Each line from the one that contains "[¿Ahora Moisés se escribe María?] (212, 2064)" to the last line of the records below must be restated word for word.

--- Records for this task Enclosed Below ---

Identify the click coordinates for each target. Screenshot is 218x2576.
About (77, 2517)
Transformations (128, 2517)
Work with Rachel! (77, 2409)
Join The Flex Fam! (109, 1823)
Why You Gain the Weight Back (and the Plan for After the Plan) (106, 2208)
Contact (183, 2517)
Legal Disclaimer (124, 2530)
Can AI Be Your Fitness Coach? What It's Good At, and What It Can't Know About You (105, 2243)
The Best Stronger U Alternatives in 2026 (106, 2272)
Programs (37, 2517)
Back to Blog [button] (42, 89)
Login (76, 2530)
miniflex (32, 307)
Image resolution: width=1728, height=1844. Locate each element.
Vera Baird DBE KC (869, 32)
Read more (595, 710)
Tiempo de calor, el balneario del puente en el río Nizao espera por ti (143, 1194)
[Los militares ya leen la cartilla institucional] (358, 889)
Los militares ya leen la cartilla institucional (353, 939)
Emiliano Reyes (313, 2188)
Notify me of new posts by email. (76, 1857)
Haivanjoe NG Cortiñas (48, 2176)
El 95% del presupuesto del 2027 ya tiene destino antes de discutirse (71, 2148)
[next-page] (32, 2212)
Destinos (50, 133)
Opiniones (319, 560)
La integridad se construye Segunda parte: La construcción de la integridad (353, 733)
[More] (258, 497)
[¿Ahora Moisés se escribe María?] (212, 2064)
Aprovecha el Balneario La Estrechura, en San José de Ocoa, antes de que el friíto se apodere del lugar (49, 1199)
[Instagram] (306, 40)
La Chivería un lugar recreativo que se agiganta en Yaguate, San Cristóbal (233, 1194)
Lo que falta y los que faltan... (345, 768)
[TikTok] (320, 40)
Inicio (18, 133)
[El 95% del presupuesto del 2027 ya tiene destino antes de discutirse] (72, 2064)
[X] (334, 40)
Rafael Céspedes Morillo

--- End of Enclosed Records for this task ---

Written solution ▸
[¿Ahora Moisés se escribe María?] (212, 2064)
Aprovecha el Balneario La Estrechura, en San José de Ocoa, antes de que el friíto se apodere del lugar (49, 1199)
[Instagram] (306, 40)
La Chivería un lugar recreativo que se agiganta en Yaguate, San Cristóbal (233, 1194)
Lo que falta y los que faltan... (345, 768)
[TikTok] (320, 40)
Inicio (18, 133)
[El 95% del presupuesto del 2027 ya tiene destino antes de discutirse] (72, 2064)
[X] (334, 40)
Rafael Céspedes Morillo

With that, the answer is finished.